En janvier 2025, 5 ans après le début de la crise sanitaire, comment la Cour de cassation peut-elle feindre d’ignorer aussi ouvertement ce qui se passe sur le terrain devant les juges du fond. Et du haut de ses tourelles, laisser coexister ici-bas deux interprétations inconciliables pour un même sinistre sur un même contrat ?
Dans un premier temps, il ne peut en résulter que désordres et injustices, sur tous les dossiers COVID encore en cours et concernés par cette rédaction contractuelle.
Mais ne nous voilons pas la face, à terme, c’est un nivellement vers le bas que la technique du RNSM prépare.

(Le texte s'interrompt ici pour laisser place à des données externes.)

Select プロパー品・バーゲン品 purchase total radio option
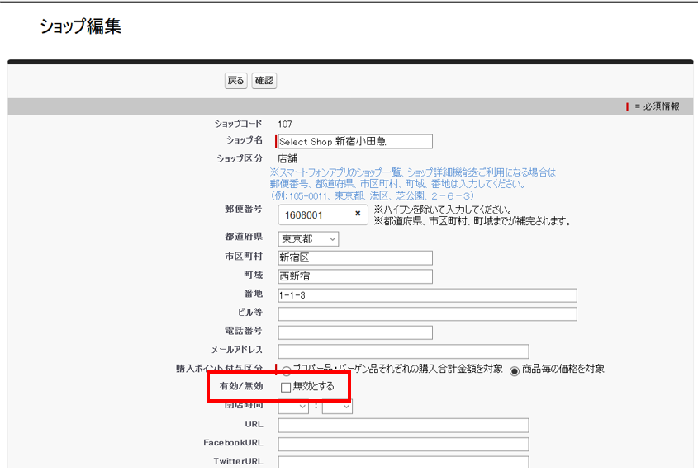point(287,370)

Il est plus simple de rejeter des demandes que d’y faire droit. Il est plus rapide de retenir le premier argument de l’assureur pour refuser la mobilisation d’une garantie, plutôt que de répondre point par point à chaque défense et d’appliquer le contrat envers et contre tout.
5 années de procédures pyramidales sur les « tous risques sauf », les contrats clairement visés dès juin 2020 par l’ACPR comme devant s’appliquer, pour arriver à un tel déni, n’est-ce pas un beau gâchis ?
Pourtant, il peut être prouvé que trancher le droit relève d’une bonne administration de la justice. L’arrêt précité de la Cour de cassation du 25/01/2024 n°22-14.739 publié au bulletin a permis de mettre fin en masse à de nombreux litiges encore pendants. Car quand l’issue est claire, chacun s’accorde à ne pas la retarder.
Les justiciables en ce début d’année 2025 n’ont décidément plus la justice qu’ils méritent.
L’égalité des justiciables impose un traitement uniforme. A tout le moins, que le juge du fond interprète le contrat en faveur de l’adhérent. Telle est précisément la solution portée par l’article 1190 du Code civil. Veiller à son application résulte bel et bien de l’office de la Cour de cassation.
Il est regrettable que l’autoroute de la facilité, le RNSM, devienne aujourd’hui la norme devant la 2e chambre civile de la Cour de cassation pour les dossiers COVID.
Il ne reste plus qu’à espérer que sera reconnu au-delà du plafond de verre de la Cour de cassation, le droit légitime de toute personne à ce que sa cause soit entendue équitablement et dans un délai raisonnable par un tribunal indépendant et impartial.